Gov. Kay Ivey issued a state of emergency for Alabama and closed all beaches as of 3 p.m. (4 p.m. ET) Monday. She further recommended evacuation, especially for nonresidents and those in low-lying or flood-prone areas.
“Bad weather is nothing to take lightly,” she said in a statement. “You have my assurance that every resource will be available if we need it. Be safe, Alabama.”
Coastal areas between eastern Louisiana and western Florida could see anywhere between 1 and 8 feet of storm surge, though the coast between the Mississippi River and Ocean Springs, Mississippi, east of Biloxi, could witness up to 11 feet, the National Hurricane Center forecast.
In Gulfport, Mississippi, hardware and grocery stories are stocked, but at least one store manager said he isn’t seeing the normal crush of customers stocking up on plywood and other wares, according to CNN affiliate WLOX.
“I think a lot of the folks were still stocked up when Marco and Laura come up because it was a near miss, but a lot of folks got prepared for that,” said Bill Collins, who manages a hardware store in Gulfport.
Resident Al Ward was grabbing propane tanks in case he needs to do his cooking outdoors once the storm passes, he said.
“I’m doing what everybody else that has any sense would do,” Ward told the station. “I’m being prepared for the worst and hoping it will be as it has been earlier this year. We dodged the bullet.”
Louisiana not taking chances
Though Louisiana is no longer expected to face a direct hit, “an extremely dangerous and life-threatening storm surge is expected” in the southeast portion of the state, especially from Port Fourchon eastward, the hurricane center warned.
Gov. John Bel Edwards declared a state of emergency, and mandatory evacuations have been issued for part or all of several parishes, and for New Orleans residents who live outside the levee protection system. Most residents live inside the protection system.
At least one nursing home has started evacuating residents, Edwards said. Three jails have evacuated 1,200 inmates, he said.
Venetian Isles, Lake Catherine and Irish Bayou, which are not protected by substantial levees, could see storm surge of up to 11 feet, NOLA Ready, the city’s emergency preparedness network, said in a tweet.
New Orleans’ 99 drainage pumps, critical to staving off street flooding, are fully operational, according to the city’s Sewerage and Water Board, which activated its emergency operations center early Monday. The city has also signed an emergency declaration and is distributing sandbags.

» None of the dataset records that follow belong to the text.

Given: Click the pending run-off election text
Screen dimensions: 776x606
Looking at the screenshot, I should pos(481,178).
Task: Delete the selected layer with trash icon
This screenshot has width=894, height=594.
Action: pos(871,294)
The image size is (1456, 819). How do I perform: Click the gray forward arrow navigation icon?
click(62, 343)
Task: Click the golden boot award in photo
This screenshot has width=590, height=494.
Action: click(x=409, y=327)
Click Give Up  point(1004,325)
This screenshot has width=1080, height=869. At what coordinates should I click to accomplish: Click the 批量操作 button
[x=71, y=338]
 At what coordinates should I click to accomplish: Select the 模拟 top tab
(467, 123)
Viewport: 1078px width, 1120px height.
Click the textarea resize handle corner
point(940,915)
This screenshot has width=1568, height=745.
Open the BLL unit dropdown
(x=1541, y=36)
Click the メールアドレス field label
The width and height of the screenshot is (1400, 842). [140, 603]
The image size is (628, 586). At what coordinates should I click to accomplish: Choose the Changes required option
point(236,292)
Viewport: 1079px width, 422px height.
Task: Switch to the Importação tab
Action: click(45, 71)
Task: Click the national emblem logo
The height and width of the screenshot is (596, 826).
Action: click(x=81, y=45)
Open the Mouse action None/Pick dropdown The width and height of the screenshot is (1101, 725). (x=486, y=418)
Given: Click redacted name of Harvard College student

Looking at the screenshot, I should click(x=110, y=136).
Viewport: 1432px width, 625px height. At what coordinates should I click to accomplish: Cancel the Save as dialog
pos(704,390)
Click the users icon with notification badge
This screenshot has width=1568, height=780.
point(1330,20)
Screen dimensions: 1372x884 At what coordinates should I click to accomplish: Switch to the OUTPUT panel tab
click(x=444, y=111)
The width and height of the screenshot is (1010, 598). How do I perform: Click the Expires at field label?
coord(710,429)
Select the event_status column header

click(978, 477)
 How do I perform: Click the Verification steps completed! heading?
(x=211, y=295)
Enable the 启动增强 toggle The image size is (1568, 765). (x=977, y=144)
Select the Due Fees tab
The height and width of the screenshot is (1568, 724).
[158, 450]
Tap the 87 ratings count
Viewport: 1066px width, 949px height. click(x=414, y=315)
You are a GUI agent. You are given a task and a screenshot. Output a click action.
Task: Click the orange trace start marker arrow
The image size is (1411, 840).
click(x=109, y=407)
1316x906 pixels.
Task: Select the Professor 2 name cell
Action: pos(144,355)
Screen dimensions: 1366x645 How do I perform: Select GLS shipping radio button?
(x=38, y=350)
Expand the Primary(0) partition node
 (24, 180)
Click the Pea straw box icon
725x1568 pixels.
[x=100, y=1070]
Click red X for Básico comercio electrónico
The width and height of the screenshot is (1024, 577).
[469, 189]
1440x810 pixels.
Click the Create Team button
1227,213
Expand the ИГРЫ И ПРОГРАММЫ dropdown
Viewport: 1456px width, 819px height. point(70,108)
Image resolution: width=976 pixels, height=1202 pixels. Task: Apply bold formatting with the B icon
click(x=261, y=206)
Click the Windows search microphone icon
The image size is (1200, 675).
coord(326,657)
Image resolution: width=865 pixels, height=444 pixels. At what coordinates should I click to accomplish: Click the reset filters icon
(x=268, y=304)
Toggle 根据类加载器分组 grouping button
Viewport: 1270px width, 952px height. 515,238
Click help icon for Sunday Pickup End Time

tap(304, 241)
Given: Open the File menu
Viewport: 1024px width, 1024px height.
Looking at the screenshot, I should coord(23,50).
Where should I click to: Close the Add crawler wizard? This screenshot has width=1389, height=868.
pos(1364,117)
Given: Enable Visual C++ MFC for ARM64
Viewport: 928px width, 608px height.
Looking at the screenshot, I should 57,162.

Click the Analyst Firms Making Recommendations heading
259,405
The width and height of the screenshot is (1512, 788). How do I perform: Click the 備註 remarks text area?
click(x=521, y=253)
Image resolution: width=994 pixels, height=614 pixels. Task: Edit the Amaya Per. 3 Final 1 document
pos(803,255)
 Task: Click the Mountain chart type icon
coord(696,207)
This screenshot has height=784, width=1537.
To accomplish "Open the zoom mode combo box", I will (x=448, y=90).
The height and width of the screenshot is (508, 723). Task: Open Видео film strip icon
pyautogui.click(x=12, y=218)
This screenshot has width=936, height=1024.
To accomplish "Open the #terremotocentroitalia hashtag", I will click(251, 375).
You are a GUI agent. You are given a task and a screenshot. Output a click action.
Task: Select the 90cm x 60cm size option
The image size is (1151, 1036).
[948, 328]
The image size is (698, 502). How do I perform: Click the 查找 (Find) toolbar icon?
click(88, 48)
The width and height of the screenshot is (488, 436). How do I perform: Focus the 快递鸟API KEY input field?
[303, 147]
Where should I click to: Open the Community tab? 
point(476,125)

“You should be gathering your emergency supplies, three days’ worth,” Collin Arnold, director of the New Orleans Office of Homeland Security and Emergency Preparedness, warned.
Officials “have every reason to believe that this storm represents a very significant threat to the people of Southeast Louisiana,” Edwards said, adding he has spoken to President Donald Trump and is submitting a pre-landfall federal declaration request.
The Federal Emergency Management Agency has approved assistance for 21 parishes impacted by Laura, according to a news release issued by the governor’s office.
“The bottom line continues to be that Sally is expected to be a dangerous slow-moving hurricane near the coast of southeastern Louisiana, Mississippi and Alabama during the next 2-3 days,” the National Hurricane Center warned.
It carried the same force as a storm from more than 150 years ago, the strongest to ever strike the state. Laura also destroyed power grids, and repairs are anticipated to take weeks, if not months, officials said.
Almost 80,000 homes remain without power in southwest Louisiana as of Monday morning. At Laura’s peak, more than 800,000 customers lost electricity.
Sally was one of five tropical cyclones in the Atlantic on Monday — a phenomenon that’s happened only once before, almost 50 years ago.